My greatest passions took time to develop, they didn’t develop as a result of success, they have been fostered with time, fueled by interest. Prior to my paralysis I grew up a swimmer, I began to compete at the age of 7 and swam varsity all four years of high school, serving as captain my senior year. Although, I never made it to State – my passion was fueled off of my love for the sport, not success. After 23 years of identifying as a swimmer and over a decade of that spent in the Para Swimming world my passion is still fueled by love rather than success. Yes, I am a Paralympic Gold Medalist, a two-time Paralympian, dreaming for a third Games in Tokyo and a chance to sit atop the podium again – but this journey didn’t start because I jumped in a pool and started winning, this journey started because I jumped in a pool and started to love. Now, I find motivation in the challenge that comes with trying to become a better version of myself today then I was yesterday. I find motivation in identifying where my weaknesses lie and showing up tomorrow and trying to improve, I find motivation in my fascination of seeing the incredible power that comes in our bodies ability to adapt to its circumstance and redefine possibilities. I find motivation in the challenge of not just putting the hours in but being intentional, making sure I am deliberate in my training rather then just showing up and going through the motions. I find motivation in knowing that grit has nothing to do with the speed in which we reach our dreams, but rather that despite the setbacks, road blocks and detours, we still show up – in fact it is because of them that we show up and keep at it, knowing the gratification that comes in not giving in, staying persistent in the pursuit of our dreams. I find motivation in knowing that I have been a swimmer for 23 years and I haven’t even scratched the surface of my potential, because regardless of how high we climb we can always climb higher.

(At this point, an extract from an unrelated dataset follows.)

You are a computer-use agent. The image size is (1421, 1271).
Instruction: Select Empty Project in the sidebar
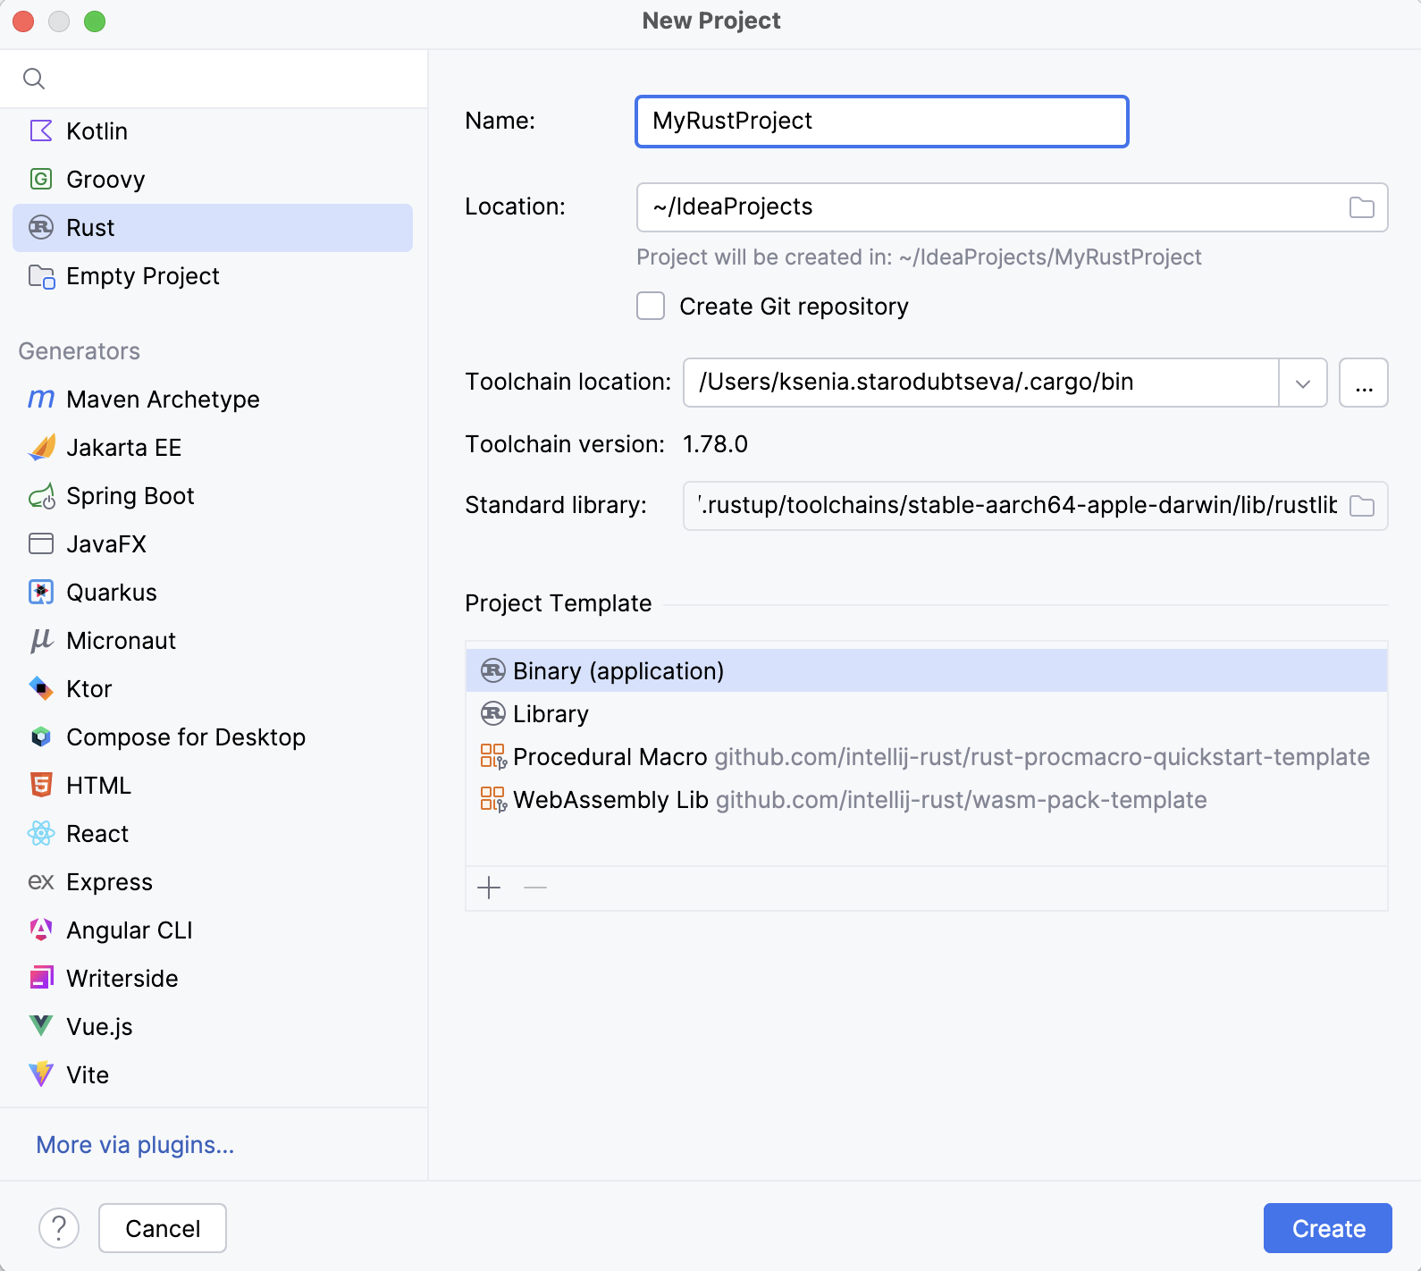point(142,276)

When I look at my own journey I realize that for each passion there is a story of growth – our interests take time to develop into a passion, they take intention, nurturing and after years, maybe, just maybe, we begin to find a flow – something that looks effortless because we have nurtured it with deliberate practice day in and day out.


In high school many of us have to take a speech class of some sort, for me speaking in front of others was never something that felt comfortable. I ended my high school speech class with a “C” – I often scored poorly in other classes where participation in the classroom was scored based on raising your hand and contributing to the conversation – nothing about speaking amongst my peers felt natural. Following my paralysis I learned that it was important to find my voice, as I was now living life with a circumstance that if I couldn’t find my own voice, no one would give it to me. Finding my voice lead to an interest in how to communicate my story and the impact my experiences could have on others. In the past 15 years I went from getting a “C” in high school speech class to becoming a motivational speaker for a living. My speaking career didn’t come naturally, it stemmed from my interest in learning to find my own voice after an incredibly traumatic experience and then was fueled by my purpose of wanting to make a difference in the world around me. Now today, my speaking is something that although I am incredibly deliberate with, making sure I am authentic, vulnerable and in tune with each audience, it also just flows – it feels natural. Each stage I take I feel a calmness, as each speech feels like a discussion – a conversation of the stories we each carry and our ability to find the power that our circumstance carries rather then feel succumbed by our circumstance.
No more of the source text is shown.